▶ **Your objective**
Pick up the article on torture going unprosecuted in the US and keep writing from where it ends.

▶ **Extract**
::::::::::

Torture In US Goes Unprosecuted Beyond Gitmo (VIDEO)

Torture In US Goes Unprosecuted Beyond Gitmo (VIDEO)

By John Hamilton

Finally, there's been a criminal indictment for acts of torture.

No, this isn't a case involving CIA operatives waterboarding high-value detainees. It's not a case, either, involving the Justice Department lawyers who redefined torture to allow for such niceties as "walling," "sleep deprivation," and "insects placed in a confinement box."

It's a case involving a 16-year-old runaway in the town of Tracy, a dusty suburb of Stockton surrounded by the farms of California's central valley. Husband and wife Michael Schumacher and Kelly Lau Schumacher and two accomplices stand accused of keeping the teen shackled as a prisoner in their home, where he says he was starved, repeatedly beaten with a baseball bat, and burned with corrosive chemicals. This month a grand jury indicted the four suspects on seventeen counts, including kidnapping, aggravated mayhem, and torture. This June they will stand trial for their alleged crimes. If convicted, they face sentences of up to life in prison.

The Tracy case reminds us--as if we needed a reminder--that torture is among the most serious crimes that one human being can inflict on another. It's on a par with rape, with slavery, or murder. The U.S. felony statute against torture calls for up to 20 years in prison for anyone committing the act, or conspiring to commit torture.

::::::::::

▶ **Information supplied**
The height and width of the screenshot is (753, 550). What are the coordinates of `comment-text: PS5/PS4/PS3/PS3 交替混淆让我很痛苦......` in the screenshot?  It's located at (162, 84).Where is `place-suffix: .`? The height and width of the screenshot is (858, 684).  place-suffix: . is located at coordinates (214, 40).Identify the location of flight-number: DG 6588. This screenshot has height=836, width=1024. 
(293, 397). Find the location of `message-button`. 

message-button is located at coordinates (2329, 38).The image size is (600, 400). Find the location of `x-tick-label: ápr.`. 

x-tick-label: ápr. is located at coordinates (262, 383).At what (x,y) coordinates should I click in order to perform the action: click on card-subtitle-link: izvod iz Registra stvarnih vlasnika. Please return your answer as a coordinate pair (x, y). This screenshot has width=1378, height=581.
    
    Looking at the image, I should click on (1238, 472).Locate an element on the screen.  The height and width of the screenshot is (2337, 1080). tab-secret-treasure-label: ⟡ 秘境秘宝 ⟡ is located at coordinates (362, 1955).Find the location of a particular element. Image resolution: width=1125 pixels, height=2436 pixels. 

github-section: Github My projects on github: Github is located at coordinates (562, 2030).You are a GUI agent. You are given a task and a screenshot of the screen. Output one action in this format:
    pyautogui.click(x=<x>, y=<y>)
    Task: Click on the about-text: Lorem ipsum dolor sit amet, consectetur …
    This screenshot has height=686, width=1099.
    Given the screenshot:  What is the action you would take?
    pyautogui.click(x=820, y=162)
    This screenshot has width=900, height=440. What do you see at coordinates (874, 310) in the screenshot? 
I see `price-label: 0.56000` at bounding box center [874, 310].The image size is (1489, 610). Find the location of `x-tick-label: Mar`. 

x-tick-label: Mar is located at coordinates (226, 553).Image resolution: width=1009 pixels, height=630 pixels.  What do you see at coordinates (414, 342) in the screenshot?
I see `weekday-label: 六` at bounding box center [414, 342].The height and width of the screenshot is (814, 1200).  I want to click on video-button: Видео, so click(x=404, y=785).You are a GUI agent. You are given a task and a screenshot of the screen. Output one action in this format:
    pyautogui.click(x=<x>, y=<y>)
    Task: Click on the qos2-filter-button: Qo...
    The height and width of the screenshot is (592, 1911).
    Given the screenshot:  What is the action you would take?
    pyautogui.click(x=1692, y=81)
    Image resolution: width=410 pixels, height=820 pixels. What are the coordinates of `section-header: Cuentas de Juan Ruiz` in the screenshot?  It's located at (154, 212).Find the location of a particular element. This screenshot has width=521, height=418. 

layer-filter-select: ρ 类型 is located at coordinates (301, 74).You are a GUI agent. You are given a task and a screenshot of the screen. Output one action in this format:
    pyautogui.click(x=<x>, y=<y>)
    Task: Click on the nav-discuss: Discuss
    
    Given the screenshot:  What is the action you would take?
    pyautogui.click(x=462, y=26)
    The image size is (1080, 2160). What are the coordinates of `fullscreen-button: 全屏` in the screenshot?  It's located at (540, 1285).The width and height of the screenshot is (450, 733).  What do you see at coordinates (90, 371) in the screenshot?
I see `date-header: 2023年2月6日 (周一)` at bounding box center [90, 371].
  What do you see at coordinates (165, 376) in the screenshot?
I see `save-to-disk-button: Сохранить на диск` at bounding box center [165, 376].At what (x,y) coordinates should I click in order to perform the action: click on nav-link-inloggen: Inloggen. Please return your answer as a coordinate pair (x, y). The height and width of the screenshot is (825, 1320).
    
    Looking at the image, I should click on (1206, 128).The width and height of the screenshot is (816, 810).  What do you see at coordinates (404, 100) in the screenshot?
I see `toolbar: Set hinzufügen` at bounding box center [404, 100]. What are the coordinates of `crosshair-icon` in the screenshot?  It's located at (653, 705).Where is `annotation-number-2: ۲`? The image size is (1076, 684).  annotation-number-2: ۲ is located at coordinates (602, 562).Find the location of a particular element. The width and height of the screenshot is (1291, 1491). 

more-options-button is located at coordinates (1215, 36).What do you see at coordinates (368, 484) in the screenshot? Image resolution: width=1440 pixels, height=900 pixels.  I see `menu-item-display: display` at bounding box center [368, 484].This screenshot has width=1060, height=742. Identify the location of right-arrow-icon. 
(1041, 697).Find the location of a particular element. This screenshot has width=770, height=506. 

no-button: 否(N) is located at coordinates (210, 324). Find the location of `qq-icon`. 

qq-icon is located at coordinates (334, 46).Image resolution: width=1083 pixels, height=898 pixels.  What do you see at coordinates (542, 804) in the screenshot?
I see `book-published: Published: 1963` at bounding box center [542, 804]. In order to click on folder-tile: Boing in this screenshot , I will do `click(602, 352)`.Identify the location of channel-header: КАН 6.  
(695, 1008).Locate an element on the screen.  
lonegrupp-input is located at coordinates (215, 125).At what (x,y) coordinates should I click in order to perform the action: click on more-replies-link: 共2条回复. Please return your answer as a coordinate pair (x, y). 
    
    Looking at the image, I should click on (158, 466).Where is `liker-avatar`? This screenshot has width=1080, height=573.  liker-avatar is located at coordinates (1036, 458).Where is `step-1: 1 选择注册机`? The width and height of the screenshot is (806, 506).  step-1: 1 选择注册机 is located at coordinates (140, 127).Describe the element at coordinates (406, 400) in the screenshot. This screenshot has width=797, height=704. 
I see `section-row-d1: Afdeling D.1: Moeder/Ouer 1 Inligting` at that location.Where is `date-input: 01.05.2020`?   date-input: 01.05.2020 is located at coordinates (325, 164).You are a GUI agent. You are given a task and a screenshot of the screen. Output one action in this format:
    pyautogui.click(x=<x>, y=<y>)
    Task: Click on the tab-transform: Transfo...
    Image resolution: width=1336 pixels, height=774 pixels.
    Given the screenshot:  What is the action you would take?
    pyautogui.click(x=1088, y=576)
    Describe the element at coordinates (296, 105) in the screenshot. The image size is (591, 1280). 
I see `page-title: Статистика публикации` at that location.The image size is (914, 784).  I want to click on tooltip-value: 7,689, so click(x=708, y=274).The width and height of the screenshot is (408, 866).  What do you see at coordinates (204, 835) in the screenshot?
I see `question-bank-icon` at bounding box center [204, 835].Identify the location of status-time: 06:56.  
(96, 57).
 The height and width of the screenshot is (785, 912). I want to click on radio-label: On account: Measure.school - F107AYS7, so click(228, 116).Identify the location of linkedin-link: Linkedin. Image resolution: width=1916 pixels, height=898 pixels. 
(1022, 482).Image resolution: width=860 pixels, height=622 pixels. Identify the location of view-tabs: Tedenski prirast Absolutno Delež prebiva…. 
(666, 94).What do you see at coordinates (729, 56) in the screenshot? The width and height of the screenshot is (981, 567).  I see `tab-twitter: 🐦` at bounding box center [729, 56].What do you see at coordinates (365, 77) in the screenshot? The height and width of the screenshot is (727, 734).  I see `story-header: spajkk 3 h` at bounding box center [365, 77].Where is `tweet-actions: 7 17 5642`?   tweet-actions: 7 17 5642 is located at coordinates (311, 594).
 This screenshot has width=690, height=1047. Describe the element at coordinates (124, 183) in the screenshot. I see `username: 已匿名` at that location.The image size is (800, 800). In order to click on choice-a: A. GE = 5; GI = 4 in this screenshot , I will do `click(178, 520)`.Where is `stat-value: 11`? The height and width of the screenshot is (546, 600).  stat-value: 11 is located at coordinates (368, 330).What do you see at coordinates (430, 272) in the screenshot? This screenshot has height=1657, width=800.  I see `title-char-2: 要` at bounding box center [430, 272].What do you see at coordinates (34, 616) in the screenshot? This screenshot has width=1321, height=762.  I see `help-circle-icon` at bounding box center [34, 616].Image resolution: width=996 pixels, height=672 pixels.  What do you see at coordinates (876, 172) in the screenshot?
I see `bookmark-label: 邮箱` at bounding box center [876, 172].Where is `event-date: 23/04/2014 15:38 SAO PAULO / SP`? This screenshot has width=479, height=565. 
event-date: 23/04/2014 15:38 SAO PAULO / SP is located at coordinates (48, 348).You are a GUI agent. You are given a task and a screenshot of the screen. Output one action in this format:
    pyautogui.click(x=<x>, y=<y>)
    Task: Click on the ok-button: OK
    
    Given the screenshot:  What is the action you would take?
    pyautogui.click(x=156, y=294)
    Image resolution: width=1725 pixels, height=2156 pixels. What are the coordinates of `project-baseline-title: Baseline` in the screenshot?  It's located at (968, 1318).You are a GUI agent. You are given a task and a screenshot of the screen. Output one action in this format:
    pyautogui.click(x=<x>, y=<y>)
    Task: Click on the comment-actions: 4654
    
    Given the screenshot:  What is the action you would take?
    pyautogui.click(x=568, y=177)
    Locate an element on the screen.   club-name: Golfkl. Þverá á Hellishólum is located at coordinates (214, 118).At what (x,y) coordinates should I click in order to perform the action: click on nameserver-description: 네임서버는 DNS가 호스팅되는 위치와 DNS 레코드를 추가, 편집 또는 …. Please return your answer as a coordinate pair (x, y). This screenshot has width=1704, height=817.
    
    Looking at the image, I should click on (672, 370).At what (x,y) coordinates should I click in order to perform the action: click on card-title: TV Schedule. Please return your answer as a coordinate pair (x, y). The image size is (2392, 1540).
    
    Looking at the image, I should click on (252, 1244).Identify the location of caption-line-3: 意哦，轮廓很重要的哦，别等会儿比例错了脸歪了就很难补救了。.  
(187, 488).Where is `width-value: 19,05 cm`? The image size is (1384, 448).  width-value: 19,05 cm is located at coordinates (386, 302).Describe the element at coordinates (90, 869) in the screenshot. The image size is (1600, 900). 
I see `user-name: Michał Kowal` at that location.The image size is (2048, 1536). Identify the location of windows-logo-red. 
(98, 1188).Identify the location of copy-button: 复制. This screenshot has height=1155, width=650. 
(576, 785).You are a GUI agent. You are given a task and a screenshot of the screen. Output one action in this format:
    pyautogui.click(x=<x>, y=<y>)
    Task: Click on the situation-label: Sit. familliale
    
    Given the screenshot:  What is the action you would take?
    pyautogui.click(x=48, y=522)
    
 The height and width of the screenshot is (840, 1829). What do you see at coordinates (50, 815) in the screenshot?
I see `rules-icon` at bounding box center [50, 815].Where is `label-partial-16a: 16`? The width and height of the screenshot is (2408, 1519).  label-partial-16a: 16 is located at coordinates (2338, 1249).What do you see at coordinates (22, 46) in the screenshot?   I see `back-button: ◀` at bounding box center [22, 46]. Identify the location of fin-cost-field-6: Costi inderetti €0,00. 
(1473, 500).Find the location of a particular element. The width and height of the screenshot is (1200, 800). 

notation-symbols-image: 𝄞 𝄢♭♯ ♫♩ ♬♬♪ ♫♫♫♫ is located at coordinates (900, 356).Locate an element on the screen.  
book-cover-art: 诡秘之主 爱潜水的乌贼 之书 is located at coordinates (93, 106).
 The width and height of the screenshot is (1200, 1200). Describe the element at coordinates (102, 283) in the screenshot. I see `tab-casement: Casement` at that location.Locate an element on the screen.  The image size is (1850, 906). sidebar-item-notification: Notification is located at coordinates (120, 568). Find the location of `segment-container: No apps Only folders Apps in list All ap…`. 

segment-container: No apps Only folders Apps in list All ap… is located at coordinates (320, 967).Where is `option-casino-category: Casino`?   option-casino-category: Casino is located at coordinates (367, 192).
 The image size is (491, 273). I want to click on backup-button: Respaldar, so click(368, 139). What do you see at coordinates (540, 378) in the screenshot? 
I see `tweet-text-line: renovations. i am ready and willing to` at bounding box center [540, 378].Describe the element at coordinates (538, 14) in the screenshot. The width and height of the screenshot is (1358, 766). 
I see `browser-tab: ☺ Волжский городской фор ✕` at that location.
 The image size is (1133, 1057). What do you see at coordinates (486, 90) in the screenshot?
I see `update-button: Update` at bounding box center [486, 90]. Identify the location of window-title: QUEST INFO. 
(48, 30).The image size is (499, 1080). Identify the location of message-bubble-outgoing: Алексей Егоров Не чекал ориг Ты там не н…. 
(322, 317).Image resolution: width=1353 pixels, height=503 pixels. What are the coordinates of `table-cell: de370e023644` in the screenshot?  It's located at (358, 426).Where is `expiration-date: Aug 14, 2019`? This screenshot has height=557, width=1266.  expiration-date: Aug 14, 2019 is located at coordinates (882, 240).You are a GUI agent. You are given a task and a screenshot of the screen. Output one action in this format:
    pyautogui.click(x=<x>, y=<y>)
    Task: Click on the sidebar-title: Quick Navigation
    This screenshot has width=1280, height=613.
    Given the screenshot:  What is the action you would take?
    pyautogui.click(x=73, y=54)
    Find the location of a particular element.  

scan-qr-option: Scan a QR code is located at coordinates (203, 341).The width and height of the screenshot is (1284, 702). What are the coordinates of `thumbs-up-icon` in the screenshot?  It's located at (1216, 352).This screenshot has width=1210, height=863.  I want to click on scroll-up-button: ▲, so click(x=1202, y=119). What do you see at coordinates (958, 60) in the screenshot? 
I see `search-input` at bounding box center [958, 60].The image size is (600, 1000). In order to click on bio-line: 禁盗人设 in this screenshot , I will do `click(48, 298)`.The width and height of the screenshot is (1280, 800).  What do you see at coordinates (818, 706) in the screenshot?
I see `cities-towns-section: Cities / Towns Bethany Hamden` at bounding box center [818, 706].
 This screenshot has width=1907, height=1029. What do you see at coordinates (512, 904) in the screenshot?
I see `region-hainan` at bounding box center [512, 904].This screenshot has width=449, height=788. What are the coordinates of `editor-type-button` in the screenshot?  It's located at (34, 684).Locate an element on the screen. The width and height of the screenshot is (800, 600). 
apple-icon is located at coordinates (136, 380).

::::::::::

▶ **Answer section**
Yet a number of well-documented cases of torture have gone unpunished. At secret prisons operated overseas by the CIA, and at military prisons at Guantanamo Bay, Cuba and at Bagram Air Force Base in Afghanistan, detainees in the "War on Terror" were subjected to physical abuse, prolonged sleep deprivation, and an infamous simulated drowning known as "waterboarding." Such torments would have been at home in that God-forsaken home in Tracy. Instead, they were official U.S. policy.

So what happens when those who ordered the crime of torture are high-ranking officials in the executive branch? What if the torturers were CIA and military officers, answering to the Attorney General, the Vice President, the National Security Advisor, or even the President himself? Can these people be held to account?

I set out to try to answer that question in a new documentary I created for Link TV, "Torture on Trial".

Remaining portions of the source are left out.